I have been asked and told that the iPad sucks because it doesn’t have flash support. Actually, the opposite is true. The iPad is a next generation device, would you also insist that it have an internal 5.25″ floppy drive so you can load up Harpoon? Flash is, has been, and probably will always be, a mess. On a portable device, it’s worse. The iPad’s battery lasts me 10 to 12 hours of use daily, tabs playing flash video last 2 to 3 hours. He’s the truth about flash. There are only two sets of people who care about the iPad not having flash. The first are the flash developers, heaven forbid they have to learn something knew. The other are the groups of people who hate all things Apple and have to find something that “makes the iPad suck.”
I’ll bet dimes to dollar bills that the ones in the latter category are the same ones that immediately click “skip intro” when they get to a flash website. In other words, no, I really don’t miss Flash at all. I would really likes it to disappear from the web entirely, as most technical people have wanted for years.

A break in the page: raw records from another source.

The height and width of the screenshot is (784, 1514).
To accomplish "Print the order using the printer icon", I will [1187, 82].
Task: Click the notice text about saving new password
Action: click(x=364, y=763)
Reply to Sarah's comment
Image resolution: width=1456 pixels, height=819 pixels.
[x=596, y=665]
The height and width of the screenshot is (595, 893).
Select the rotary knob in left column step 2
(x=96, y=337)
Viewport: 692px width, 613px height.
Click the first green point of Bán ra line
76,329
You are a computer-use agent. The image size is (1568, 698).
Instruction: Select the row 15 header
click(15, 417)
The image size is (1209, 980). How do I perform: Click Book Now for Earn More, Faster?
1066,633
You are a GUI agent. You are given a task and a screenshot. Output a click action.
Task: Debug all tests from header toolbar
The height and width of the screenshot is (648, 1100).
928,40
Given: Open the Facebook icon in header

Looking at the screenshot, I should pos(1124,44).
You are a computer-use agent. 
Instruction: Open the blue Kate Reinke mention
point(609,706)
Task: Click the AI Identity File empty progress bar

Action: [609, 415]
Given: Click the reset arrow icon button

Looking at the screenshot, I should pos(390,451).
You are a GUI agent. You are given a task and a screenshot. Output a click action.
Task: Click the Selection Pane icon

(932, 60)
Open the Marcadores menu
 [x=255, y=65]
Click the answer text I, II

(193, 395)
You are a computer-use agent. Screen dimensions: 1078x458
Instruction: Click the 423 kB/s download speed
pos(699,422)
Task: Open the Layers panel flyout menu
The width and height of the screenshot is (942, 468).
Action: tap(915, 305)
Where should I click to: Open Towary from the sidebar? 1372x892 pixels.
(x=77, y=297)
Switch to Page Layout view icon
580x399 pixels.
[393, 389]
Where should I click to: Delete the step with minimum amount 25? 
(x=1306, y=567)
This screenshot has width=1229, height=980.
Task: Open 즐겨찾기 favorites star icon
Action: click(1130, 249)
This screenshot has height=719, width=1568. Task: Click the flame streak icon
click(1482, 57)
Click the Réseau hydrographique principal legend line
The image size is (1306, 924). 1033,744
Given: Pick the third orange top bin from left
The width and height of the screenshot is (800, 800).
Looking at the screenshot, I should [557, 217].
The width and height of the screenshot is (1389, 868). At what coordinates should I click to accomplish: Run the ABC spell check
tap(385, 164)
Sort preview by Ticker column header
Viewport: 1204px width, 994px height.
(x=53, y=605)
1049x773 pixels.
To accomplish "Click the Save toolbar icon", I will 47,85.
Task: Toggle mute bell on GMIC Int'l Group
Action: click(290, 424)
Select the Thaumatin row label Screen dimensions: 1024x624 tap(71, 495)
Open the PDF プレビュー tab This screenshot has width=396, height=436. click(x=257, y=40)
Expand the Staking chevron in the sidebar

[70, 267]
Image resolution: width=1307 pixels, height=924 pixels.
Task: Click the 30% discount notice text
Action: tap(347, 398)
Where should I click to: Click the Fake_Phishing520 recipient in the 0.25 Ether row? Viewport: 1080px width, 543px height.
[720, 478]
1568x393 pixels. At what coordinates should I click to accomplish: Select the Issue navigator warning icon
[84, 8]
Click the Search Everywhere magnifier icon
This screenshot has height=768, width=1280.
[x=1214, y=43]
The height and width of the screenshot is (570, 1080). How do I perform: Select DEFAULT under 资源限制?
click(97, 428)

I think apple has mostly gotten this right. There is way more right with the iPad than there is wrong. There are some things that I don’t like, but given the market environment with cell phone providers, that isn’t going to change much. I am not sure how I feel about the model Apple has created for developers. I also think that making finding things in the App Store easier would be better for both the developer and the end user. I think it’s hard to justify buying an app sometimes that you are’t completely sure how they work.
All in all, I think that Apple learned some important lessons from the 80s and the Apple Clones we saw. We are seeing the result of those lessons with the iPad and iPhone. These are lessons that are unique to Apple and other companies in the technology world haven’t been afforded. If you think that’s not the case, ask yourself when the last time you saw a copy of Lotus 1-2-3 installed on a computer, or Wordperfect, or how about an external US Robotics V.Everything modem (I still have one if you want a picture). These companies are go one for all intents and purposes and even some that are and have been major players have been marginalized. As of December 2010, Microsoft had sold approximately 1.5 million Windows Phones, at the same point, Apple had sold 16.24 million iPhones. Funny how when apple only has 10% of the PC market they aren’t important, but when Microsoft has only 7.7% of the market, they are the ones calling the others a joke.
I think the market will play out, but as a TOOL, the iOS model wins. Remember, Palm, who was the other player in the smartphone market with RIM not too long ago, is now part of HP and it’s floating at 2.8%. Palm’s CEO Ed Colligan said “We’ve learned and struggled for a few years here figuring out how to make a decent phone, PC guys are not going to just figure this out. They’re not just going to walk in.” That was just 6 years ago, anyone want to ask him about that now? Oh by the way, he left Palm in 2009.
But this is about the iPad. I love it, and I have quit taking a computer with me as I don’t need it anymore. Of course much of that has to do with the quality of the Apps I’m using, and some of, many of these are on par with many of the desktop apps I use. The best ones understand that I don’t need every function available on the iPad, but understand how to know what’s important and what isn’t. Just like on the Mac, it’s the Apps, it’s all about the Apps.